## The request
Rewrite the records that begin at the line containing "Tap the teal dixi group emblem in the logo" and stop after the line containing "(x=250, y=32)", putting "road label" wherever "street label" appears and leaving everything else unchanged.

Entries for locating words and elements:
☆ ☆ ☆ ☆

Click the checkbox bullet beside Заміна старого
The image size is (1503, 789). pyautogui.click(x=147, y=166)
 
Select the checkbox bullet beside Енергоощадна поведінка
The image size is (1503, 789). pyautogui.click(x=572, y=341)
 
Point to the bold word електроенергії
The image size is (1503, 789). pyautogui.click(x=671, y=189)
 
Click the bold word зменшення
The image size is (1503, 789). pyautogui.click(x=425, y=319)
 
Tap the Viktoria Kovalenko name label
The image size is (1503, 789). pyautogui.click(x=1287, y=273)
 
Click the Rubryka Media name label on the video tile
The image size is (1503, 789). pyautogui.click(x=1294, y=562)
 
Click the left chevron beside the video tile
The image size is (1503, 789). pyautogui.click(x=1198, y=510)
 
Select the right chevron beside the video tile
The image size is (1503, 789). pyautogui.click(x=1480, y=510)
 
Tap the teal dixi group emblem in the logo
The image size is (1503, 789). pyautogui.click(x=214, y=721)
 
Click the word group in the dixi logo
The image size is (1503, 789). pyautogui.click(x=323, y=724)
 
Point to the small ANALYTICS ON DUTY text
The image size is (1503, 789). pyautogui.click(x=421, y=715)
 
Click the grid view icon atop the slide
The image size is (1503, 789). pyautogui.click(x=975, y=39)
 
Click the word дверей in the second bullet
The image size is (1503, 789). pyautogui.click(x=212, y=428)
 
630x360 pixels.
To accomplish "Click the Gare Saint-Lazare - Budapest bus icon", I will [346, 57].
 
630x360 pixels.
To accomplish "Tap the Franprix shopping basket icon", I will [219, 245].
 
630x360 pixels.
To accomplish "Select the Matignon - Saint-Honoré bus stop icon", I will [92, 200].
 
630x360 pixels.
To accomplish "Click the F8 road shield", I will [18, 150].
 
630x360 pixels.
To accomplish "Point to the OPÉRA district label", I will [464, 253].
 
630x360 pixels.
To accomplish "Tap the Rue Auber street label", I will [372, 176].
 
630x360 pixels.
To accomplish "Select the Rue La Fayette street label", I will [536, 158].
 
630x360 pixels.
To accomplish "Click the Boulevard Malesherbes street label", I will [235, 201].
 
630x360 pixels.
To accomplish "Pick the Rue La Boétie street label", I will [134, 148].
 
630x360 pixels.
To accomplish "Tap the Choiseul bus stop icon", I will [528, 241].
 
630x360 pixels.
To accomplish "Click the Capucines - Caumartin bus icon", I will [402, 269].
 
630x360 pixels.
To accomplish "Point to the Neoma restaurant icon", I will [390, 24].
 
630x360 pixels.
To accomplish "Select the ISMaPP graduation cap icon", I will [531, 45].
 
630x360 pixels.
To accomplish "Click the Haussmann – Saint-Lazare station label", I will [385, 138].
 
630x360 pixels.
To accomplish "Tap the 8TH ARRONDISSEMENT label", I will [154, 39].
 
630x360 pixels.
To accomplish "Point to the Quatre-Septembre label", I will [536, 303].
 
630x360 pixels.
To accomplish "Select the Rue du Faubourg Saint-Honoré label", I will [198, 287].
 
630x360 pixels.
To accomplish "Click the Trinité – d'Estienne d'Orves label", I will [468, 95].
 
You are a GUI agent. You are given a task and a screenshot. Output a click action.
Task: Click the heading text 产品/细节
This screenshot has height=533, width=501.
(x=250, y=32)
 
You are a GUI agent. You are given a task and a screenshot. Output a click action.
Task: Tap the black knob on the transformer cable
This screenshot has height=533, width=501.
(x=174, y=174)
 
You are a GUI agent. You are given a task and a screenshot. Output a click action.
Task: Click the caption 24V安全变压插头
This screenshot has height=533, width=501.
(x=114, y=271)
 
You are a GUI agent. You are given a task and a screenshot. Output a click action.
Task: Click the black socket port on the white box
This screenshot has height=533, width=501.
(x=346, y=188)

☆ ☆ ☆ ☆

## Answer below
Tap the teal dixi group emblem in the logo
The image size is (1503, 789). pyautogui.click(x=214, y=721)
 
Click the word group in the dixi logo
The image size is (1503, 789). pyautogui.click(x=323, y=724)
 
Point to the small ANALYTICS ON DUTY text
The image size is (1503, 789). pyautogui.click(x=421, y=715)
 
Click the grid view icon atop the slide
The image size is (1503, 789). pyautogui.click(x=975, y=39)
 
Click the word дверей in the second bullet
The image size is (1503, 789). pyautogui.click(x=212, y=428)
 
630x360 pixels.
To accomplish "Click the Gare Saint-Lazare - Budapest bus icon", I will [346, 57].
 
630x360 pixels.
To accomplish "Tap the Franprix shopping basket icon", I will [219, 245].
 
630x360 pixels.
To accomplish "Select the Matignon - Saint-Honoré bus stop icon", I will [92, 200].
 
630x360 pixels.
To accomplish "Click the F8 road shield", I will [18, 150].
 
630x360 pixels.
To accomplish "Point to the OPÉRA district label", I will [464, 253].
 
630x360 pixels.
To accomplish "Tap the Rue Auber road label", I will [372, 176].
 
630x360 pixels.
To accomplish "Select the Rue La Fayette road label", I will [536, 158].
 
630x360 pixels.
To accomplish "Click the Boulevard Malesherbes road label", I will [235, 201].
 
630x360 pixels.
To accomplish "Pick the Rue La Boétie road label", I will [134, 148].
 
630x360 pixels.
To accomplish "Tap the Choiseul bus stop icon", I will [528, 241].
 
630x360 pixels.
To accomplish "Click the Capucines - Caumartin bus icon", I will [402, 269].
 
630x360 pixels.
To accomplish "Point to the Neoma restaurant icon", I will [390, 24].
 
630x360 pixels.
To accomplish "Select the ISMaPP graduation cap icon", I will [531, 45].
 
630x360 pixels.
To accomplish "Click the Haussmann – Saint-Lazare station label", I will [385, 138].
 
630x360 pixels.
To accomplish "Tap the 8TH ARRONDISSEMENT label", I will [154, 39].
 
630x360 pixels.
To accomplish "Point to the Quatre-Septembre label", I will [536, 303].
 
630x360 pixels.
To accomplish "Select the Rue du Faubourg Saint-Honoré label", I will [198, 287].
 
630x360 pixels.
To accomplish "Click the Trinité – d'Estienne d'Orves label", I will [468, 95].
 
You are a GUI agent. You are given a task and a screenshot. Output a click action.
Task: Click the heading text 产品/细节
This screenshot has height=533, width=501.
(x=250, y=32)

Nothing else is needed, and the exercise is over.